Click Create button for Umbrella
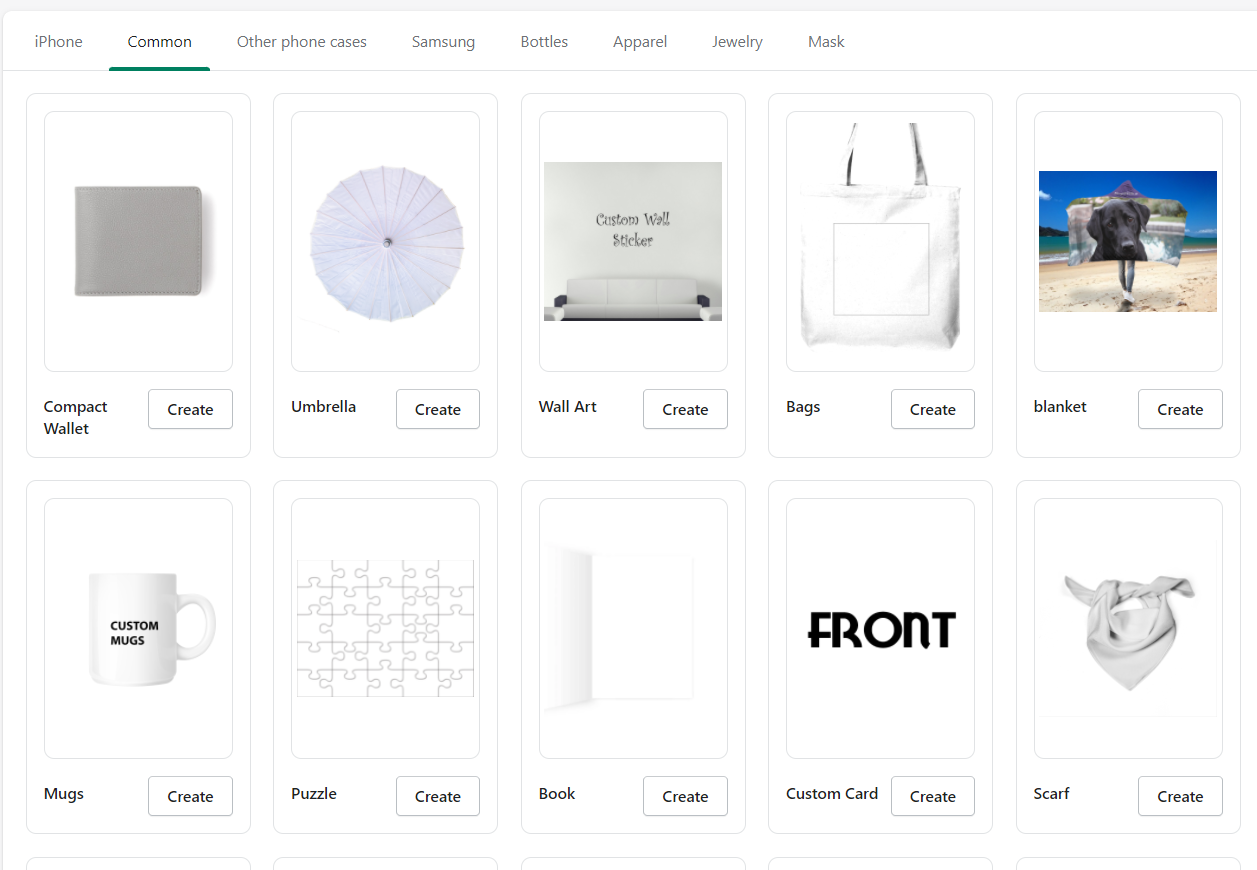Image resolution: width=1257 pixels, height=870 pixels. coord(438,409)
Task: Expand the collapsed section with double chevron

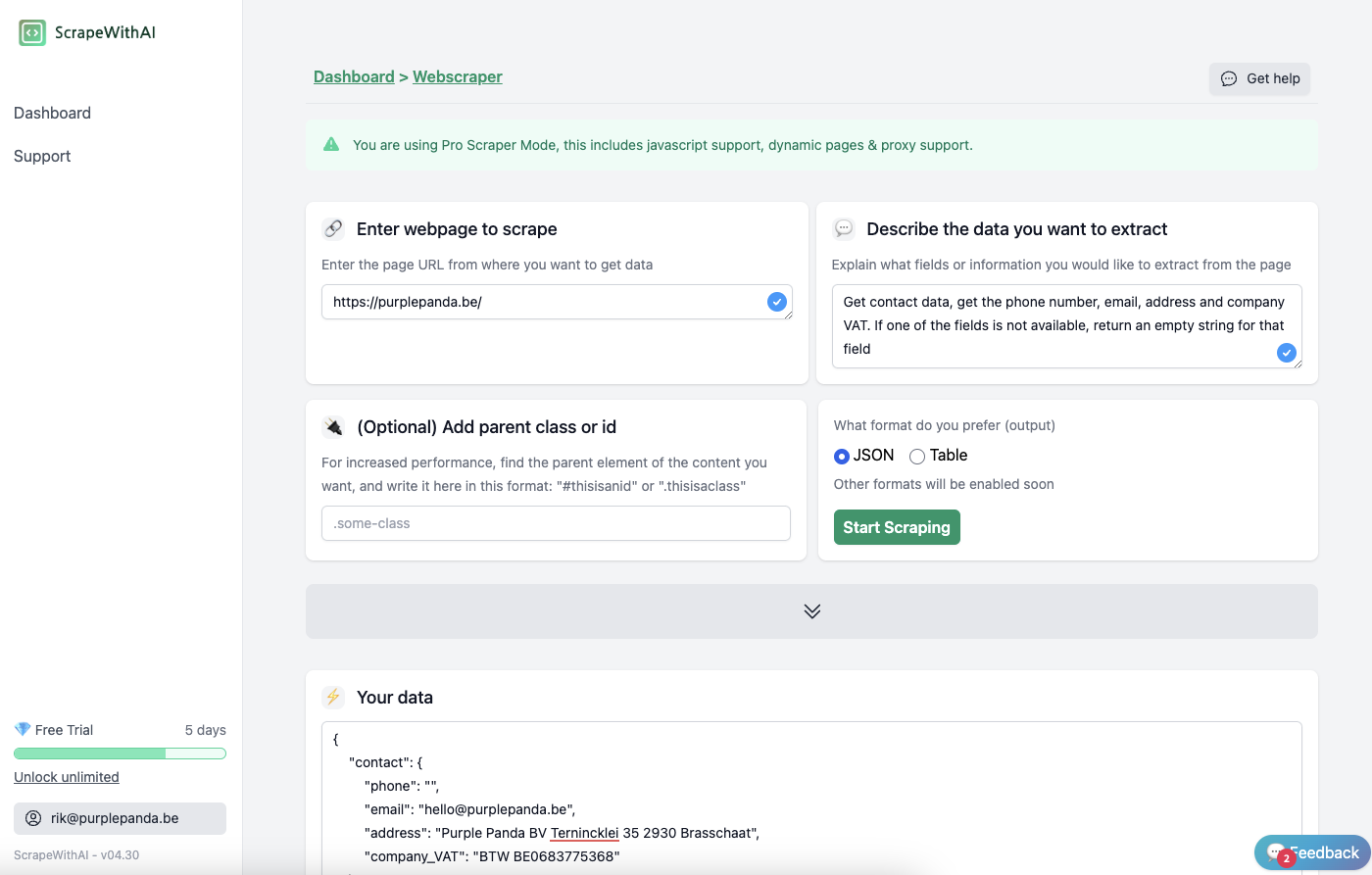Action: (x=811, y=610)
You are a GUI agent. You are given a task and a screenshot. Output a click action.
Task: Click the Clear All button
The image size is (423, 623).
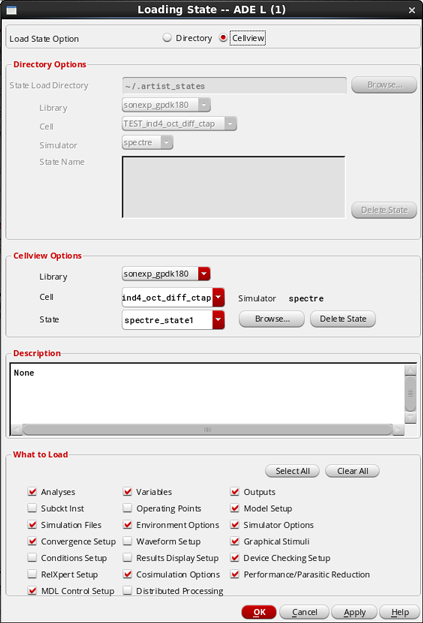click(352, 471)
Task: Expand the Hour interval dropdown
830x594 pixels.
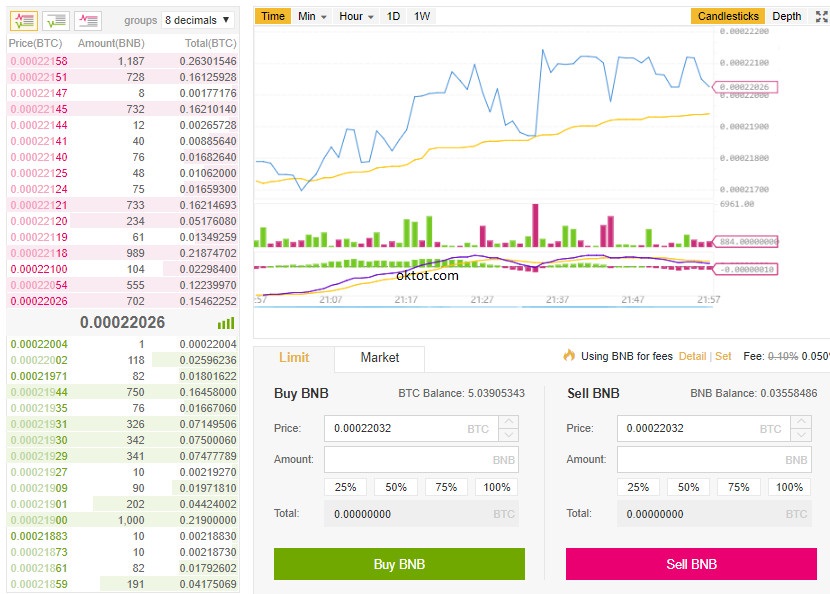Action: pyautogui.click(x=356, y=16)
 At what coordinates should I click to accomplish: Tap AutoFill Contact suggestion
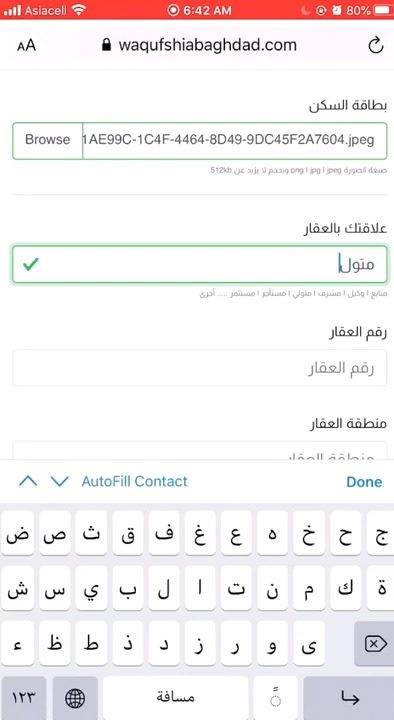pyautogui.click(x=135, y=481)
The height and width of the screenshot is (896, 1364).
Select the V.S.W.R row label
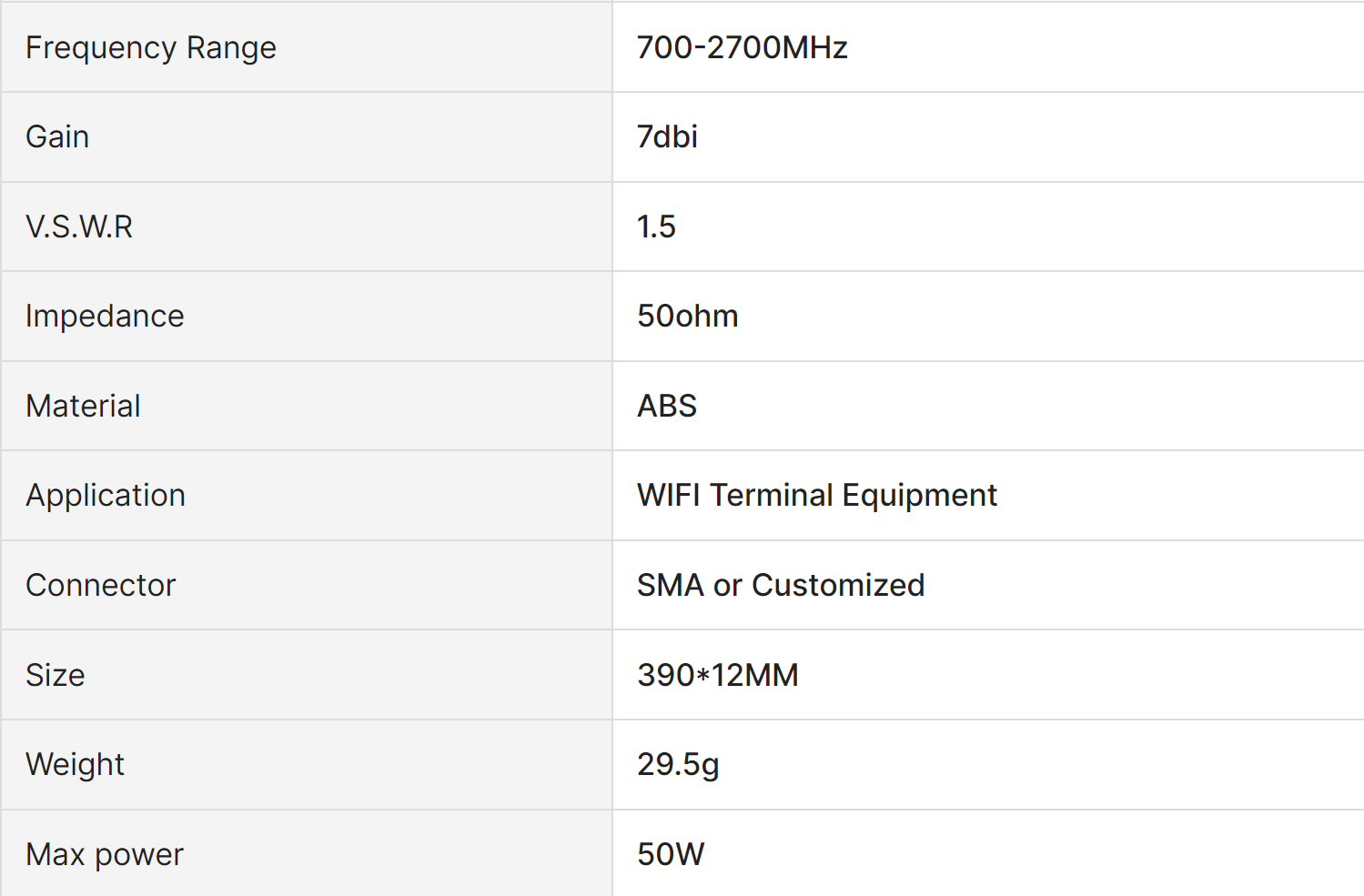(79, 227)
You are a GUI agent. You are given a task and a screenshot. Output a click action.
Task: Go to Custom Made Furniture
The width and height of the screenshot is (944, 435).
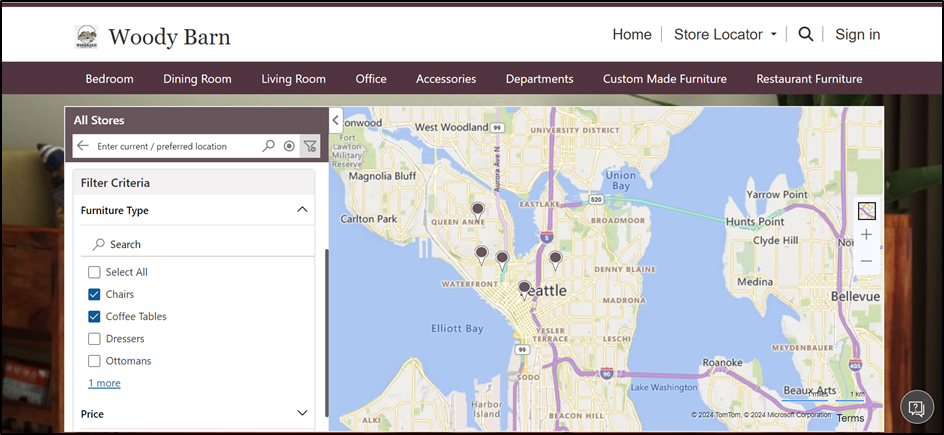664,79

### Exercise goal:
Copy exactly the lines running from the line with "At what coordinates" to the final line of the listing, keeping both ends and dropping any picture.

### Answer box:
 At what coordinates should I click to accomplish: Tap AutoFill Contact suggestion
pyautogui.click(x=135, y=481)
The height and width of the screenshot is (896, 1364).
Select the V.S.W.R row label
(79, 227)
You are a GUI agent. You are given a task and a screenshot. Output a click action.
Task: Go to Custom Made Furniture
The width and height of the screenshot is (944, 435).
664,79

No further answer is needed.